Toglie ogni dubbio la trascrizione integrale di Ambra Piccirillo: “Si da memoria, che nell’anno 1761 fu un’indigissima annata di grano, bombace e vino ed oglio per la siccità da un anno e cinque mesi, e comparvero più poveri forastieri delle nostre marine che della città ad un numero altissimo che le tre primarie case di Donnaperna, Picolla Brancalassi, Camerino non comperarono grano, orzo sebbene il grano andava da carlini dieci ad dodici e fu oppresso il pubblico dell’annona fatto dal Barone Donnaperna a carlini quattordici il tommolo ed il pane ascendeva a carlini 18 che l’intervento fu magnifico, proibendosi all’altri casati di diminuire il pane, ed a forza dovevano comprare dal panittiere dell’annona, irregolarmente fatta. La massaria di basso nel detto anno, per tom. 110 di seminato se ne raccolse tom.22, e l’olive seminate normalmente. La masseria della Torretta 115 per tom.18 e niente di biade e paglie. Nela masseria della Serra per tom. 100, si raccolse tom. 350 da 30 tom. d’orzo. E per l’animali fu fierissima detta siccità. Marone fu singolare nella raccolta della bombace a 800, mentre tutte l’altre seminate nel territorio di Tursi, ed Anglona affatto non se ne raccolse, ed è così il prezzo finì a carlini quattro il grano, poichè se si fosse raccolta bombace, non vi sarebbe povertà e miseria”.

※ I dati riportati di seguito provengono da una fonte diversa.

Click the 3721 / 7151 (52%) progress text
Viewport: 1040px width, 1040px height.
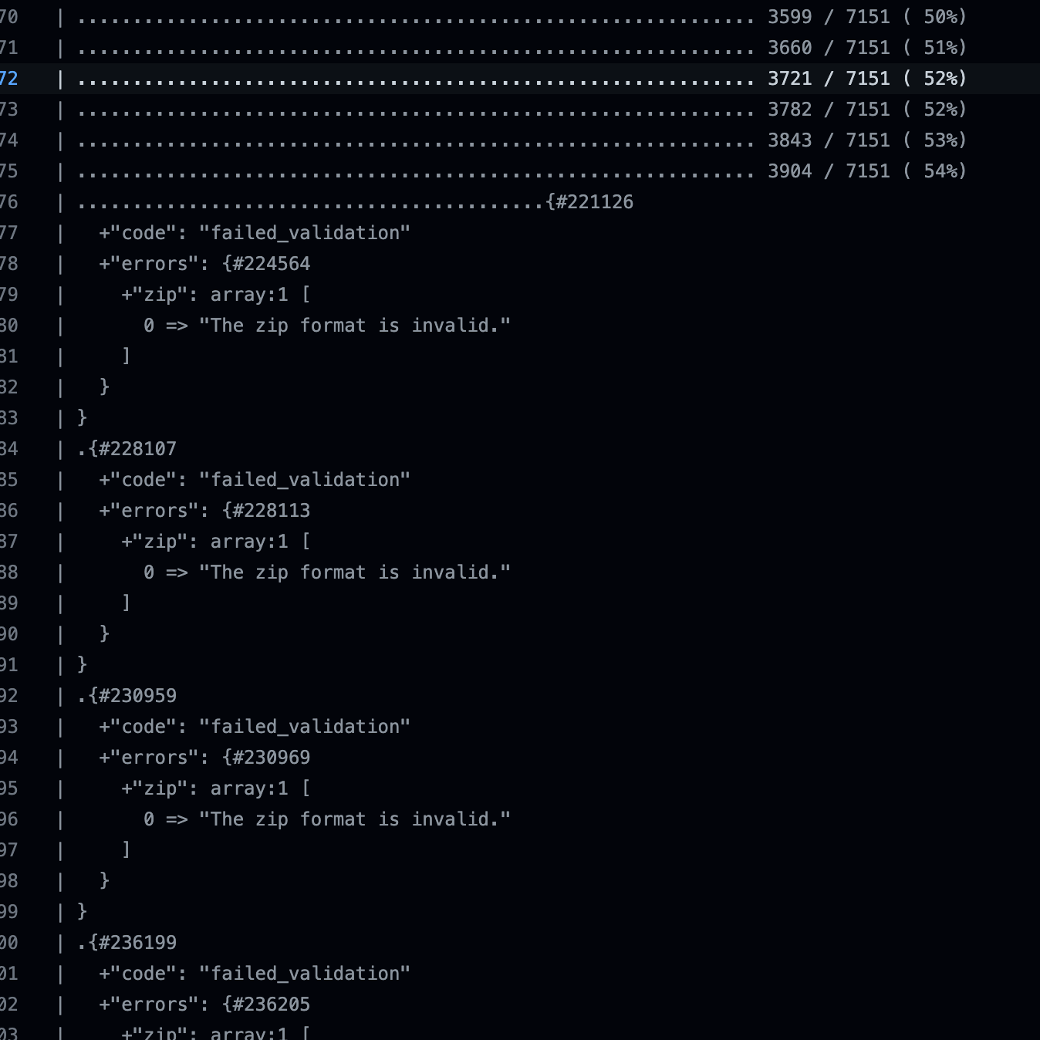click(x=866, y=79)
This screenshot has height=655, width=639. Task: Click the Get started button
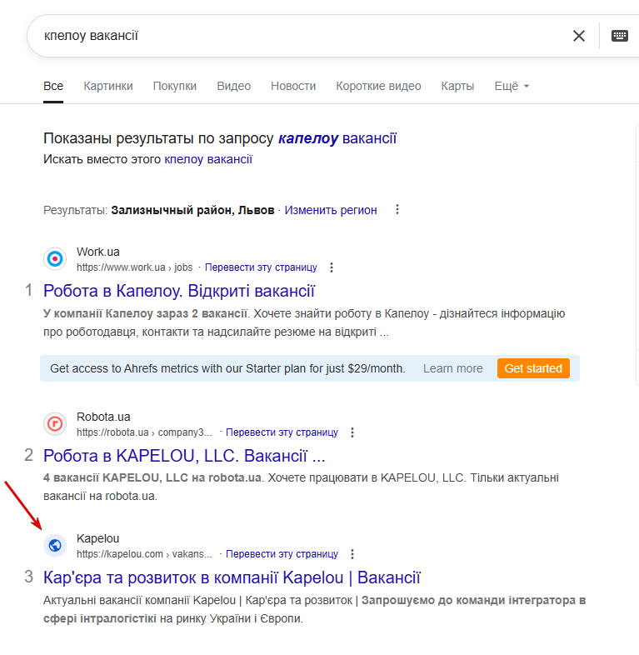[x=533, y=368]
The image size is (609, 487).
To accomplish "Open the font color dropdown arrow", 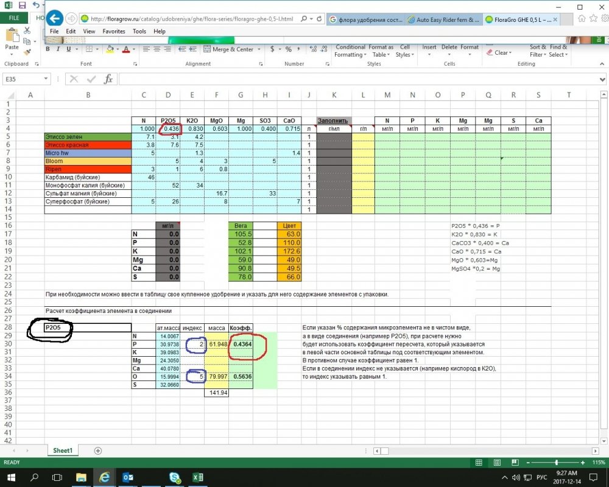I will click(x=133, y=49).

Non stupisca quest’ultima affermazione, sul ruolo della bambagia come motore derivato dell’economia rurale. Anche il medico e archeologo Antonio Nigro (Tursi, 1764 – 19/05/1854), primo e massimo storico locale, nel suo ancora attualissimo e fondamentale Memoria Topografica Istorica Sulla Città di Tursi E Sull’Antica Pandosia Di Eraclea Oggi Anglona (Napoli, 1851), così descriveva la società del tempo e annotava pure un secolo dopo: “I terreni di ogni prodotto capaci sono, come di grano, biade, legumi, vino, olive, frutti di ogni genere, agrumi di varie sorti, ortaggi, e specialmente bambagia, essendo questa l’unica industria, filata dalle donne per vivere, e quasi l’unico mezzo di rendita ad accrescere le sostanze delle famiglie civili. Il Governo vi teneva un regio procaccio per vetturare continuamente nella Capitale rolli di cottone filato, il quale fu poi levato da Gioacchino Murat in tempo della sua occupazione militare nel 1811. L’ordine plebeo è addetto chi ala zappa, e chi all’aratro, e chi alla coltura dei giardini: non vi sono mancati de’ buoni sartori, falegnami, calzolai, pittori, vasai, ecc. Oggi tutto è in decadimento, ed in scarsezza. Le donne sono addette a continuamente filare bambagia, che in tempo del procaccio si mandava così filata nella capitale; oggi perché un tal negozio è decaduto, se ne formano tele di varia larghezza, e coperte da letto di vario lavoro le quali manifatture poi a’ mercanti si vendono, che spesso spesso in traccia ne vanno” (testo integrale).